What is needed >> Your answer should be every line with the word "agent", copied from the data below.

[Collected data]
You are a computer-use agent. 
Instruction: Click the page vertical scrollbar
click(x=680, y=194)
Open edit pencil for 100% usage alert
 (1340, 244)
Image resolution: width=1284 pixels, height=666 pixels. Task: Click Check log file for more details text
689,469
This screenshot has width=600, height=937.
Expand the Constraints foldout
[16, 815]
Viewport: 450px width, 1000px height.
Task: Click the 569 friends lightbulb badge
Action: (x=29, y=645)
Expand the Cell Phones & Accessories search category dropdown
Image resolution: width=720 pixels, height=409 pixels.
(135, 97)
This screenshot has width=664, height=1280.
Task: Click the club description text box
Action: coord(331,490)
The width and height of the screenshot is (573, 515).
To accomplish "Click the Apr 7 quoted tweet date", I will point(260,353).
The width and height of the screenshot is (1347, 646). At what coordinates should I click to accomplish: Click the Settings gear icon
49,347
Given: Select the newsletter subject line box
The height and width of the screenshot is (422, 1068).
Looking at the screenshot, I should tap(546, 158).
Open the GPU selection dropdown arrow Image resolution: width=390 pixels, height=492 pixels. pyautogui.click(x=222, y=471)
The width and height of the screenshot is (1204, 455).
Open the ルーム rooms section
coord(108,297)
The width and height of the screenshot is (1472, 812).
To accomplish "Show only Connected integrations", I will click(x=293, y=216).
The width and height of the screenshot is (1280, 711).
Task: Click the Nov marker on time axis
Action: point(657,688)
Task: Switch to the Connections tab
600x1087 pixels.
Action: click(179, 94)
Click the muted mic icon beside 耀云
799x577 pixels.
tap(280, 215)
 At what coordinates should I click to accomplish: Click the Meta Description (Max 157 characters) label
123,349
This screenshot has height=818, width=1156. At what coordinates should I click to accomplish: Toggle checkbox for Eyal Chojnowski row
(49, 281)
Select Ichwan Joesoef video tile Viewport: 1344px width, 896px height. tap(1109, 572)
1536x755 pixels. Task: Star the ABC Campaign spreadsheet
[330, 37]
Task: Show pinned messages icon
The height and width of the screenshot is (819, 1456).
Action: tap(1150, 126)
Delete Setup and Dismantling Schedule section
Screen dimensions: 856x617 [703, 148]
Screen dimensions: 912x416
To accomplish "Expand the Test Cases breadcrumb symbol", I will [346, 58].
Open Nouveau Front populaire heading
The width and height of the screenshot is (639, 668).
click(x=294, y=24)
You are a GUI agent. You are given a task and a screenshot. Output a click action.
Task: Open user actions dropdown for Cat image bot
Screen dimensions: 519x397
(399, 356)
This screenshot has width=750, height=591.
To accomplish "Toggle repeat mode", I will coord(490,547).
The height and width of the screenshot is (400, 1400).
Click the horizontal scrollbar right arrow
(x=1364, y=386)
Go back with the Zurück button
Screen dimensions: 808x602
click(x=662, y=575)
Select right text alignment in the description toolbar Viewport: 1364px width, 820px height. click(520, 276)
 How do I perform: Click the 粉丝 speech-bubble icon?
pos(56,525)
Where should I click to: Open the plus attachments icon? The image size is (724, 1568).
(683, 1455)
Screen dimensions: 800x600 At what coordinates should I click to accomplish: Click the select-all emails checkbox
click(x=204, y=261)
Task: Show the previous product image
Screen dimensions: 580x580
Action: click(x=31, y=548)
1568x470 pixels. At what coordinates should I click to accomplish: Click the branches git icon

Output for this task >>
You are a computer-use agent. 
You are a GUI agent. You are given a task and a screenshot. Output a click action.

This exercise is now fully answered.